Source passage
Snake Eyes – which should not in any way be confused with Brian De Palma’s thriller Snake Eyes (1998) – is an attempt to reboot the G.I. Joe film series. This comes as part of what is seen as a long-promised shared universe where G.I. Joe will merge with other Hasbro toy properties including Transformers. Micronauts and M.A.S.K. Whether this will ever transpire due to Snake Eyes’ low box-office ($36 million against a budget of $88 million as a result of being released in the midst of ongoing Corona Virus pandemic lockdowns around the world) is a question that is up in the air. This also leaves the fate of the announced G.I Joe: Ever Vigilant, which was to be shot for release in 2022, uncertain at present.

Quite why the attempt to reboot the series has chosen to focuses on Snake Eyes, one of the supporting characters, is a good question. Part of it I suspect is that the producers are trying to do is what Marvel did with their MCU films, which is to build up anticipation through getting to know the characters in a series of one-offs before seeing them merge together. The other I suspect is a fad we have seen the last couple of years among intellectual properties to turn to the Martial Arts Film – see also Batman: Soul of the Dragon (2021), Mortal Kombat (2021), Shang-Chi and the Legend of the Ten Rings (2021). Quite why we are seeing this now is another question – one suspects that a large part of this is an effort to chase after the all-important Asian box-office dollar.

Henry Golding as Snake Eyes in Snake Eyes: G.I. Joe Origins (2021)

Data under study
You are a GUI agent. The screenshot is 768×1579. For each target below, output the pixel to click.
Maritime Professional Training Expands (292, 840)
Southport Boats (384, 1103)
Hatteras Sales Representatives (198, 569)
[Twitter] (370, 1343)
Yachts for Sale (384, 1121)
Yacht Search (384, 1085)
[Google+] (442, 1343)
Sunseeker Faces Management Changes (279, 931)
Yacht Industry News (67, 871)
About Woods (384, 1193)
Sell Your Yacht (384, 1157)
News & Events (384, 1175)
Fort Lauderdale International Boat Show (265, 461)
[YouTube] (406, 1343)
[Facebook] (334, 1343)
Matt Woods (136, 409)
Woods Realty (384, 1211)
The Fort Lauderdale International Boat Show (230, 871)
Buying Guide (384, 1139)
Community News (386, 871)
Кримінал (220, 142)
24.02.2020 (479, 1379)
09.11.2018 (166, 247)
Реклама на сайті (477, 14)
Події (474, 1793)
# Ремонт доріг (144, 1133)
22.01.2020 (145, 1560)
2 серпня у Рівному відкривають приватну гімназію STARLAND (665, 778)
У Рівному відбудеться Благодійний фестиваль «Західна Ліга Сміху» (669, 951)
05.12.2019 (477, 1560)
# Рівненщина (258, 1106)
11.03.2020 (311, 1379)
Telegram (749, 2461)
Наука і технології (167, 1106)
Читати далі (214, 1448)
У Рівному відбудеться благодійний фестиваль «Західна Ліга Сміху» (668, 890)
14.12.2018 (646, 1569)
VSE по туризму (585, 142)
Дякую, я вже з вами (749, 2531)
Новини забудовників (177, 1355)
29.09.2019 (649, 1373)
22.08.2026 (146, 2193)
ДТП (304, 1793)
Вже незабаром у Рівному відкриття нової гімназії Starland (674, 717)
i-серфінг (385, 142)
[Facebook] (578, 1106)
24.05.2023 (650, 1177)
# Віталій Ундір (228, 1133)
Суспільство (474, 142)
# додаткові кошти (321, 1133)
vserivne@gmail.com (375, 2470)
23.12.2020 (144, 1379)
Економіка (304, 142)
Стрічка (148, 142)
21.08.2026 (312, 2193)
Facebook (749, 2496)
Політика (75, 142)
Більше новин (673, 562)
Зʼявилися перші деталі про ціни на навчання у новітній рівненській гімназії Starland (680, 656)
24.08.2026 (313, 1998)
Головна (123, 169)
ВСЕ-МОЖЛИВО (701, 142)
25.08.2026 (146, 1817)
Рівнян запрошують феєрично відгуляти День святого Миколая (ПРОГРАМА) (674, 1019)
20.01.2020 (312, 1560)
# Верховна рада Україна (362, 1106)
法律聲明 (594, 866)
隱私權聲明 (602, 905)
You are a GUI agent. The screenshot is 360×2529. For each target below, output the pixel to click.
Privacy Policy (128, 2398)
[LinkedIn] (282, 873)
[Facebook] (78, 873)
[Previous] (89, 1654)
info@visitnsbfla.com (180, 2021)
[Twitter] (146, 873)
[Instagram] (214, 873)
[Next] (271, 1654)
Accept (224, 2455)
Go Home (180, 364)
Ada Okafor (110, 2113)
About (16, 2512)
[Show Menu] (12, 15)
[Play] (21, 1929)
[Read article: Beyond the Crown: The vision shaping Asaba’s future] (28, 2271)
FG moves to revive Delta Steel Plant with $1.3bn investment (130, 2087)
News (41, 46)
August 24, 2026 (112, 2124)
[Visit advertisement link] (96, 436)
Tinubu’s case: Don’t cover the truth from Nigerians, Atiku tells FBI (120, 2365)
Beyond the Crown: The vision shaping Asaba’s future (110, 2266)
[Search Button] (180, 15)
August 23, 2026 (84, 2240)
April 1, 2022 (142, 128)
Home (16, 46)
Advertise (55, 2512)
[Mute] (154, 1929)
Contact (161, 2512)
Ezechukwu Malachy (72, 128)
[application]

Work to complete
**1)** Please echo part of the Snake Eyes review, starting at the words "Snake Eyes –" and stopping after "uncertain at present.".
**2)** Answer these from the Snake Eyes review:
(a) What box-office take and budget does it give for Snake Eyes?
(b) Whose films does the writer suspect the producers are imitating?
(c) Which actor plays Snake Eyes?
The data is separate from the Snake Eyes review.

Solutions
**1)**
Snake Eyes – which should not in any way be confused with Brian De Palma’s thriller Snake Eyes (1998) – is an attempt to reboot the G.I. Joe film series. This comes as part of what is seen as a long-promised shared universe where G.I. Joe will merge with other Hasbro toy properties including Transformers. Micronauts and M.A.S.K. Whether this will ever transpire due to Snake Eyes’ low box-office ($36 million against a budget of $88 million as a result of being released in the midst of ongoing Corona Virus pandemic lockdowns around the world) is a question that is up in the air. This also leaves the fate of the announced G.I Joe: Ever Vigilant, which was to be shot for release in 2022, uncertain at present.

**2)**
(a) $36 million against a budget of $88 million.
(b) Marvel's MCU films.
(c) Henry Golding.